Exercices:
1. D'après le texte sur le spamming, combien de pourriels circuleraient chaque jour sur la toile ?
2. Quels noms propres de personnes, d'établissements et d'événements le texte sur le spamming contient-il ? Donnez-les tous.
3. Prolongez le texte sur le spamming au-delà de sa dernière phrase.

Texte à étudier:
* * * * *
Des chercheurs américains ont percé à jour le mode de fonctionnement des sites pratiquant le spamming pour attirer les internautes. De nouvelles techniques de lutte contre cette pratique pourraient bientôt voir le jour...

Des chercheurs américains ont percé à jour le mode de fonctionnement des sites pratiquant le spamming pour attirer les internautes. De nouvelles techniques de lutte contre cette pratique pourraient bientôt voir le jour.  
 
Alors que plus de 80 milliards de pourriels circuleraient quotidiennement sur la toile, des chercheurs de l'université UC San Diego (UCSD) ont franchi une étape dans la compréhension du fonctionnement des sites pourvoyeurs de spams. Selon ces experts en informatique, une campagne de spamming, si elle est relayée par des milliers d'ordinateurs, n'exige qu'un seul ou quelques serveurs pour traiter les requêtes des internautes trompés. En conséquence, la lutte contre cette pratique très répandue pourrait être notablement favorisée.
 
Une découverte qui va favoriser la lutte contre le spam
 
Abondant dans le sens d'une lutte antispamming plus efficace, Geoff Voelker, professeur à la Jacob School de l'UCSD, a déclaré que "se reposer sur une infrastructure hôte est essentielle à la profitabilité des campagnes de spamming. Ces infrastructures sont elles mêmes très vulnérables face à des techniques de blocage de type blacklisting". Lors de la conférence USENIX Security 2007, le groupe de recherche de l'UCSD a en outre souligné que "la simple neutralisation d'un serveur abritant un site à l'origine de la diffusion de ces spams aurait pour conséquence d'effacer tout gain généré par une campagne entière de spamming".
* * * * *
Bloc de données:
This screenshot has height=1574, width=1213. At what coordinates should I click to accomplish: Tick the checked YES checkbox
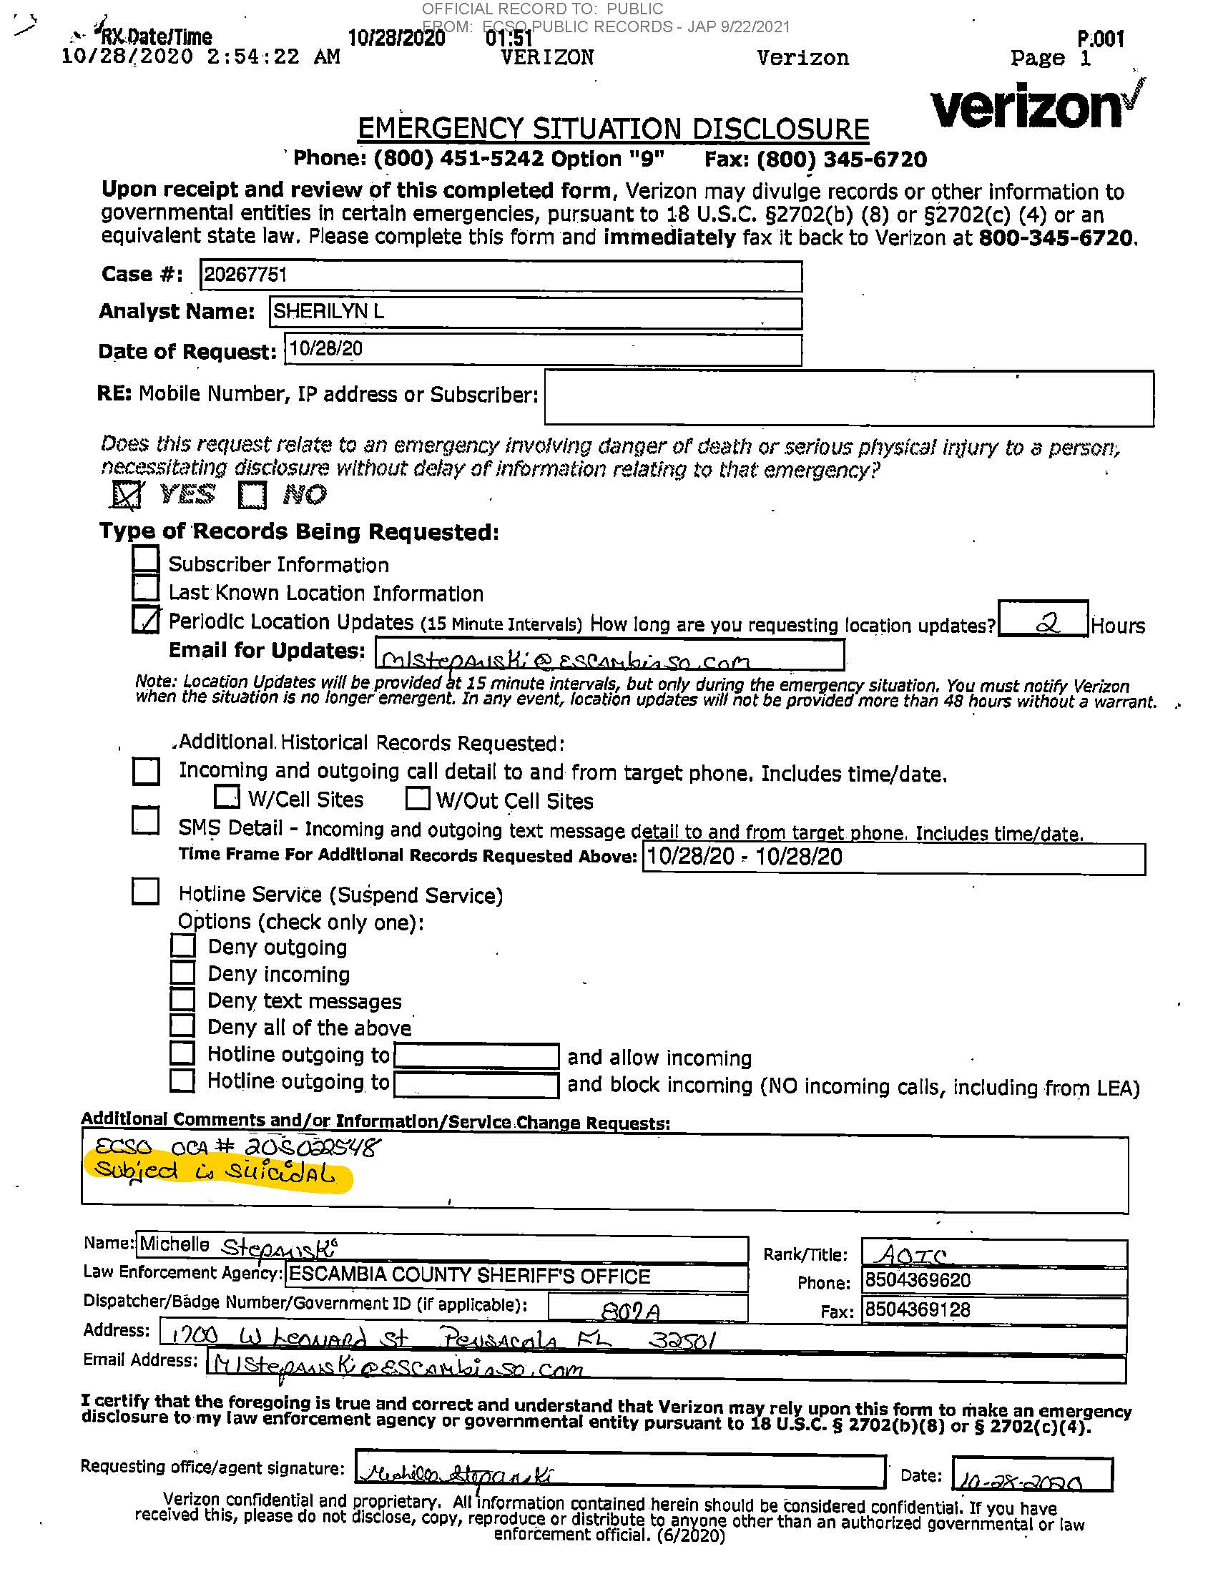(127, 494)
* * * * *
Corrigé:
1. Plus de 80 milliards.

2. UC San Diego (UCSD), Geoff Voelker, Jacob School, USENIX Security 2007

3.
 
Remonter jusqu'au serveur hôte
 
Encore faut-il pouvoir identifier et localiser le serveur abritant le site générateur d'une campagne de spamming. Pour mieux se rendre invisible sur la toile, les webmasters "fraudeurs" empêchent toute détection en composant leurs sites d'images, sans code HTML ou texte URL. Pour surmonter cette difficulté, les chercheurs de l'UCSD ont mis au point une technique basée sur la capture des pages pointées par les spams et leur recoupement avec d'autres pages web visuellement similaires. En établissant une correspondance exacte entre les deux types de pages, les chercheurs parviennent ainsi à retrouver la trace du serveur hôte.